[lbo-talk] US consumption

andie nachgeborenen andie_nachgeborenen at yahoo.com
Tue Mar 6 10:36:24 PST 2007


Do you know why median household income rose? Dollars to donuts it's because real wages fell, forcing households to become two-early households. (isn't that right, Doug?) That's not an improvement in the standard of living. Also it's my understand that hours worked has gone up sharply, isn't that so Doug?

And you ignore _my_ points about the decreasing accessibility or vastly increasing cost of higher education, health care, and retirement. As well as my point that even with less important commodities worker time per turkey is less (and Doug says it ain't so, or anyway the study you cite is worthless), it doesn't offset the overall fall in real wages.

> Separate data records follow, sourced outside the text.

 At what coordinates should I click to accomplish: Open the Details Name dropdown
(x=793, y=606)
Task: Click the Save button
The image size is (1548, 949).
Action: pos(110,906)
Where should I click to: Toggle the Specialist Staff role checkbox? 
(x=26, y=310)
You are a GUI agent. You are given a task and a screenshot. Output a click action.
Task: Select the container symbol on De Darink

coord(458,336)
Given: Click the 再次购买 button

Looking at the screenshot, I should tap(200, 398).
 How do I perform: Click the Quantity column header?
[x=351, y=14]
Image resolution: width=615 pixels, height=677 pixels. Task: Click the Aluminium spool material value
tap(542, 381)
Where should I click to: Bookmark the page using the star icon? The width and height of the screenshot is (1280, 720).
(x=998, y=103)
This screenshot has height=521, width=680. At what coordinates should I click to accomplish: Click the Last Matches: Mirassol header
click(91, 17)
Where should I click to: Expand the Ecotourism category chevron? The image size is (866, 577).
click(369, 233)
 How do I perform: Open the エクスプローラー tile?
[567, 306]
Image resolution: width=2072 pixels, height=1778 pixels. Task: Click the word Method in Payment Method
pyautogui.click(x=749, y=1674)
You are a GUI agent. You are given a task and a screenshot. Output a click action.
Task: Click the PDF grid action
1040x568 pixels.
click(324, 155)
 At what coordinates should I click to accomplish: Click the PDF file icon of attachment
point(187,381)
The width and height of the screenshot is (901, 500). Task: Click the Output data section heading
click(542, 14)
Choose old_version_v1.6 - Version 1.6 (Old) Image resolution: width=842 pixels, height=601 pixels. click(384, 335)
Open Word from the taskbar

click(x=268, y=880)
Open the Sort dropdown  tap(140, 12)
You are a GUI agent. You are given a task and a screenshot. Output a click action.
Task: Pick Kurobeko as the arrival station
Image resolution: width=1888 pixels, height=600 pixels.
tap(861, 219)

When I was in college I had a book called How To Lie With Statistics. Your arguments could serve as illustrations. I don't say you are knowingly misrepresenting the facts. But your statistical arguments and responses (and failures to respond) are misleading and misguided.

Btw, just curious, if capitalism (American capitalism, anyway) is making us better and happier in every way, why should we (or should we?) support a risky transition to socialism, which we don't have any assurance will be an improvement? Maybe I should sign off LBO and sign on the Mises list instead. What do you think?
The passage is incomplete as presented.